As we passed through hunting country, prophylactic machines were gradually replaced with 'live bait' dispensers. We met too many country folk in a frightening combination of camouflage jackets, hats, ginger beards and guns living in places with names such as Whispering Forest. It was, however, relieving to find some slack in the 'social laws'. People behaved normally, lighting cigarettes and not pretending that they were counting the 'carbs' in everything they ate. Local TV was excellent, with fiddle bands in local bars providing the movie advert break entertainment. Deciding we needed another night out, we selected the 'Cowboy 2000' nightclub in Springfield, Missouri.



Will, "We hear there's live bull riding here this evening"

Unexpecting barman, trying to swallow something, "Yup"

Will, having not planned for this response, "Er, do you do food?"

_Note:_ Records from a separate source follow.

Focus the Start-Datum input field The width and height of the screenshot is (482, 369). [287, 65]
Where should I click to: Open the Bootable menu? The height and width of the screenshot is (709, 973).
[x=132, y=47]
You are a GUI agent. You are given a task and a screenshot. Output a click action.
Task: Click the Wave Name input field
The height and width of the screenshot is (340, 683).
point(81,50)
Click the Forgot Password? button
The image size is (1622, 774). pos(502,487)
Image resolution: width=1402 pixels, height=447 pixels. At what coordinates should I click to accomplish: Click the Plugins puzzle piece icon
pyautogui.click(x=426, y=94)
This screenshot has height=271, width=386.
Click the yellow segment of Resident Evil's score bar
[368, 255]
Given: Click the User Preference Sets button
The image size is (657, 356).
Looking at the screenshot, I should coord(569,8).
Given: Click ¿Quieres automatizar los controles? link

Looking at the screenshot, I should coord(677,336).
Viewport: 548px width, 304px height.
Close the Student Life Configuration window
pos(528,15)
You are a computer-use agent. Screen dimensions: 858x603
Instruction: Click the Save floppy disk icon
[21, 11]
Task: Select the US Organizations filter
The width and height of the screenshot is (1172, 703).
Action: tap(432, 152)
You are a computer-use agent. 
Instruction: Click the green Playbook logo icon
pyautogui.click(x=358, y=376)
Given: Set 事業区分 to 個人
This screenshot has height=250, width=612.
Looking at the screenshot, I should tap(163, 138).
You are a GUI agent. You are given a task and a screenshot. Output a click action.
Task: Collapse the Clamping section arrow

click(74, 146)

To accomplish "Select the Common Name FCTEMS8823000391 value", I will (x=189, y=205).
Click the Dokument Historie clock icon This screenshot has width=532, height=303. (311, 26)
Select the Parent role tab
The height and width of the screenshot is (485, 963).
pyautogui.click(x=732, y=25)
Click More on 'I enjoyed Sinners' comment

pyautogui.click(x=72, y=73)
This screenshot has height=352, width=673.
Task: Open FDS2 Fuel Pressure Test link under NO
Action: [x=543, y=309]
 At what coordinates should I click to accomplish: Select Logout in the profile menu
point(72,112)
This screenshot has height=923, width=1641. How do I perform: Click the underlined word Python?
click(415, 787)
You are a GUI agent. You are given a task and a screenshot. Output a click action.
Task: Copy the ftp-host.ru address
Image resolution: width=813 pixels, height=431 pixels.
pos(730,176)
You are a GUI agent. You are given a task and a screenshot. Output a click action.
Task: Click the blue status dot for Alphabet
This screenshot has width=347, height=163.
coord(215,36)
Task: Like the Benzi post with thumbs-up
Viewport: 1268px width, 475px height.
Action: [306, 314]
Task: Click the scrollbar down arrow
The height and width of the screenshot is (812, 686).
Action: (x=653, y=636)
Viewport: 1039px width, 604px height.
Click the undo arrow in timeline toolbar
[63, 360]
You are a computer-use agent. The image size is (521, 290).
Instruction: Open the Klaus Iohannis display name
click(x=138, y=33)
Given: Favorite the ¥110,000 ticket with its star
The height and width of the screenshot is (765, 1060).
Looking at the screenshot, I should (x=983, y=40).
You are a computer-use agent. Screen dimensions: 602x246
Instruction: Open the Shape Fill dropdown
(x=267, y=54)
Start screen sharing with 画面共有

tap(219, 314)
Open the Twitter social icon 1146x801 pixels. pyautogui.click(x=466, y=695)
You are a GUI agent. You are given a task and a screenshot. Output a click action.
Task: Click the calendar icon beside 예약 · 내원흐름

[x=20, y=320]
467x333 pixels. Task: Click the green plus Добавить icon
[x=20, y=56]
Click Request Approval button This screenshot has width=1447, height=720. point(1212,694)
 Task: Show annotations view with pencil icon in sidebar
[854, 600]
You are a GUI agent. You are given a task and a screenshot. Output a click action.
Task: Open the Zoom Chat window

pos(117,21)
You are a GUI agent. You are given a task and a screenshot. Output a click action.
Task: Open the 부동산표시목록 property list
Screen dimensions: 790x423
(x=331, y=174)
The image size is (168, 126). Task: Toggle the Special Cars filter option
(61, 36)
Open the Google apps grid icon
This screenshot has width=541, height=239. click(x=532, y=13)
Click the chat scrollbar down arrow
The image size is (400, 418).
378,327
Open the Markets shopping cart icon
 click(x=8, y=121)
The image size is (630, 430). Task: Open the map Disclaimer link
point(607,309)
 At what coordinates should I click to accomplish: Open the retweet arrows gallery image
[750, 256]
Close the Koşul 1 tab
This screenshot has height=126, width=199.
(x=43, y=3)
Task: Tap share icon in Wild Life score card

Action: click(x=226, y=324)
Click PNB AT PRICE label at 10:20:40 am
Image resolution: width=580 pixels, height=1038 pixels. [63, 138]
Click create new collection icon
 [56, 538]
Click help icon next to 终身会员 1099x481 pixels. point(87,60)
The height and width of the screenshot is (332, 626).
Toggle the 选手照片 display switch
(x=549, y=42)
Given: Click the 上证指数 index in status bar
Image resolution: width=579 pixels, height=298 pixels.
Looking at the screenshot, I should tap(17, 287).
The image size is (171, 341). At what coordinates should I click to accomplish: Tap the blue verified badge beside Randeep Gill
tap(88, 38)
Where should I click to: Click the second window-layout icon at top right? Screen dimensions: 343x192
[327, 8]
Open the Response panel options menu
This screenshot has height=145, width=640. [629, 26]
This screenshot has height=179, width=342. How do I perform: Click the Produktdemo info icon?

Barman, still swallowing something, "Well we've got some pizza. But it's mainly just beer. And dancing."

Will, "And bulls"

Barman, "Yup"



We were in a minority not in big hats, and the only ones not in jeans. A huge warehouse contained a serious dancefloor at one end with a pattern of: lights lowered down=disco; lights raised up=country & western slow dance followed by a line dance; video screen down=karaoke; repeat. Every hour or so this was all replaced with an ACDC/Gn'R warning that full lights were coming on and all attention was to be focused towards the other end of the warehouse where a huge and ferocious bull was released into a heavily barred corral, quickly shedding a local cowboy into the dirt to the roar of the crowd. A couple more were discarded before the lights were dropped and the disco/C&W loop recommenced. And just what is a 'Baldknobbers Jamboree'?



As the 'Gateway to the West', St Louis was the first real sight of city buildings as we know them. Huge, old, solid brick banks and office blocks create atmospheric dark streets and the radio started playing blues and jazz. The temperature just dropped and dropped and as the snow started again we had to abandon the in-car sleeping and shell out for a old motel.

We huddled round the zoo, surprising a few animals not expecting to receive visitors in the snow. The Anheuser-Busch brewery (Budweiser) is fantastic, with a selection of their 250 Clydesdales living in luxury in the stunning on-site brewery stables.

Full of blues, jazz and frozen custard we headed off on the final leg across the frozen Mississippi towards Chicago.



Illinois

In the dark we were stopped twice by the police, the first warning us not to stop for anyone in the area, and the second taking us on a guided tour down to the river to the see a particularly famous bridge of Madison County.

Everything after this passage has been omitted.